In the spirit of good fun, I continue to argue that you haven't really addressed my arbitrage argument. I still say I could sell off this exposure for more than $10,000.
To say that some game has a positive expectation, and yet is a foolish game to play due to the skewed distribution of results is to implicitly argue (I think) for a diminishing marginal utility of money/risk averse set of beliefs. But, to be somewhat redundant, people empirically are risk seeking when dealing with small sums of money.
We may both be right in a sense. People may be fools to play this game (perhaps you might even convince me of that), but as you concede it would be less foolish than playing the lottery and therefore it is a possible arbitrage opportunity.
Incidentally, it also seems implicit from your argument that if the house has a limit to how large a loss they can sustain, say $10,000,000, it makes more sense for a person to play. An interesting result...

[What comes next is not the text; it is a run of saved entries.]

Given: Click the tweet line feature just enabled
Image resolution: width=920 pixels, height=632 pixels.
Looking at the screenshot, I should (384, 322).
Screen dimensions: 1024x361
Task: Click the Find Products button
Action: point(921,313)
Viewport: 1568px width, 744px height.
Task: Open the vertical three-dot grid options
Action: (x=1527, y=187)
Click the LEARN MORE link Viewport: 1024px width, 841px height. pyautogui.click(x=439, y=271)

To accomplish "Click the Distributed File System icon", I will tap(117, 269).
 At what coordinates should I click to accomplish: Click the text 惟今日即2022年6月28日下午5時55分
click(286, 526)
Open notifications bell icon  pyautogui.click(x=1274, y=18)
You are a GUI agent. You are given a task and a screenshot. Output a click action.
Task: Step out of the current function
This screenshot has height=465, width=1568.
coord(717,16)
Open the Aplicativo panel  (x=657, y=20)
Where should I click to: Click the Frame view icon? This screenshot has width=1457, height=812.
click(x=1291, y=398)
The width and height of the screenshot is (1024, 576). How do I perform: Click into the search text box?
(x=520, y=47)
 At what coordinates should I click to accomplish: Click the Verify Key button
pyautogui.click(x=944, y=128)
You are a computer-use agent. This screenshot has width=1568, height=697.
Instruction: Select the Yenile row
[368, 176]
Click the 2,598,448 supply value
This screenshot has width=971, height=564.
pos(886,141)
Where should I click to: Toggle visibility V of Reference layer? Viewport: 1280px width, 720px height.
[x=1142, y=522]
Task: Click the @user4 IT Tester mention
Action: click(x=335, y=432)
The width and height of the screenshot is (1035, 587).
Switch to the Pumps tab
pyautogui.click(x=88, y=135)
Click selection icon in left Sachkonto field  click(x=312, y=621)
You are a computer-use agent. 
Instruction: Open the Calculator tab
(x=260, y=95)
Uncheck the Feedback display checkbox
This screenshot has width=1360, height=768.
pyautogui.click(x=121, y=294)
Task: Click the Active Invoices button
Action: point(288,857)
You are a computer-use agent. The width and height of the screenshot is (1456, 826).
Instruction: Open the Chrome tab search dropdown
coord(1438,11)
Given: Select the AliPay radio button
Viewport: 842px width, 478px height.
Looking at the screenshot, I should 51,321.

By the way, thought provoking comments on the long term success of options trading strategies vis-a-vis Vranos and Askin. A topic worthy of a discussion over a beer sometime. (I think that was on your site, but possibly Raghu's...)
Thanks for the feedback!
The problems are solved by bankroll management. Don't put all the capital at risk at once. For example, an investor who starts with 70K and risks 10K per IPO has, after 26 IPOs, about a 99% chance of having a non-zero amount, about a 78% chance of being at least break-even, and an expected return of 35%.
These results can be improved upon by dynamicly adjusting the amount risked each time based on current bankroll. (cfr "Kelly Criterion")
A Taleb who can resist the urge to play for the immediate bang will win over time, and the house bleeds to death.
'Mindles' wrote:
>>The house here is Niederhoffer, making good money almost all the time but going out of business every now and then.
The nut of my argument is that "every now and then" is likely in the long run, and that it can work in your favor if you are a buyer of options.
Steve wrote:
>>To say that some game has a positive expectation, and yet is a foolish game to play due to the skewed distribution of results is to implicitly argue (I think) for a diminishing marginal utility of money/risk averse set of beliefs. But, to be somewhat redundant, people empirically are risk seeking when dealing with small sums of money.
Agreed.
Two links on the kelly criterion:
http://www.hquotes.com/kelly.html
http://www.professionalgambler.com/debunking.html
Perhaps we'll run another simulation.
Everyone wins, and everyone must have a prize!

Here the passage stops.